● **Text passage**
Alessio: Yeah. I started building something in on Electron since you’re here. Coincidence. Uh, but then Electron and like SQL Light are like, there’s like some issues that like between development and like, uh, building anyway. And I was like, let’s just rebuild the whole thing in Swift and just recreated the whole thing in Swift.
And it’s like, I. It’s done.
swyx: You know, I didn’t take any effort. I, I, I don’t even know Swift.
Alessio: Yeah, exactly. I was like, I’m the, I’m not reviewing it anyway, whatever. You can write in whatever language you pick, but the important stuff that I did was not write the electron bindings. Yeah. It was like the logic of what happens in the app, you know, and then the model is like, yeah, I can just recreate the same thing as with
swyx: Yeah.
I, I think you still want, especially for people who are doing like high performance software or like very complex software, uh, you still want like, some view of the architecture. Uh, but you can use markdown for that,
Felix: right? Yeah.
swyx: Uh, you don’t actually have to read the code again. I, I’m still like on a sort of like a definitional thing.
Um, can we build a good mental model of Claude Cowork? Um, this is what I have, right? Like you you said it’s like fundamentally cloud co. We don’t wanna touch it. There’s the cloud app, there’s clouding Chrome. I think you guys do something different in planning, but, uh, I’ve been talking with Tariq who is on the cloud co team, and you guys are, he’s like, no, we just exposed planning.

● **Problem description**
Can you restate the transcript between "swyx: You know, I" and "a definitional thing.", inclusive, swapping "markdown" for "plain text"?

● **Source information**
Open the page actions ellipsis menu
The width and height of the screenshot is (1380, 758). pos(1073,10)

--

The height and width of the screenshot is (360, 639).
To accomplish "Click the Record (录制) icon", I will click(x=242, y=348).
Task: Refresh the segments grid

* * *

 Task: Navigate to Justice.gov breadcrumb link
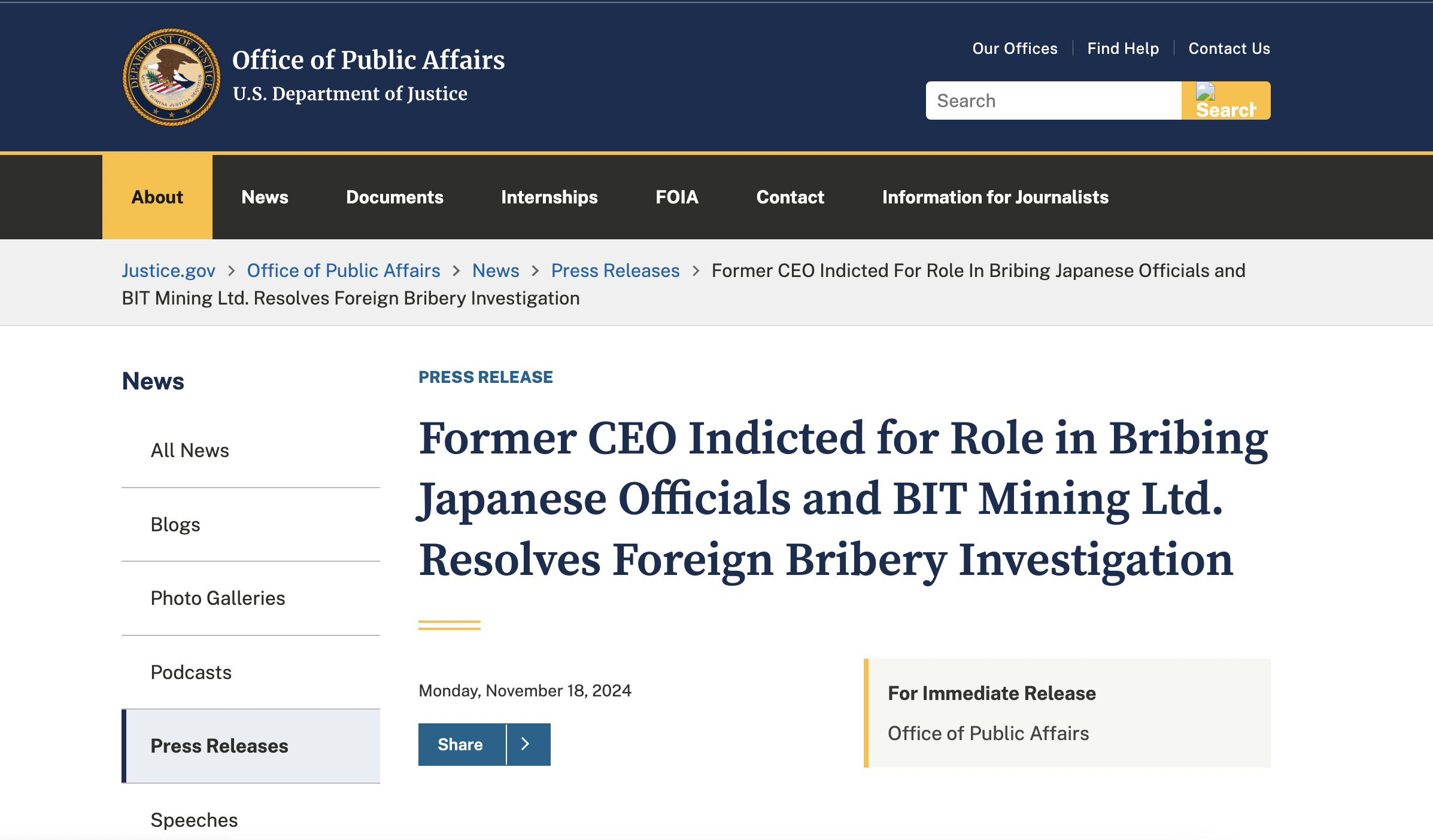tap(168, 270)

● **Task response**
swyx: You know, I didn’t take any effort. I, I, I don’t even know Swift.
Alessio: Yeah, exactly. I was like, I’m the, I’m not reviewing it anyway, whatever. You can write in whatever language you pick, but the important stuff that I did was not write the electron bindings. Yeah. It was like the logic of what happens in the app, you know, and then the model is like, yeah, I can just recreate the same thing as with
swyx: Yeah.
I, I think you still want, especially for people who are doing like high performance software or like very complex software, uh, you still want like, some view of the architecture. Uh, but you can use plain text for that,
Felix: right? Yeah.
swyx: Uh, you don’t actually have to read the code again. I, I’m still like on a sort of like a definitional thing.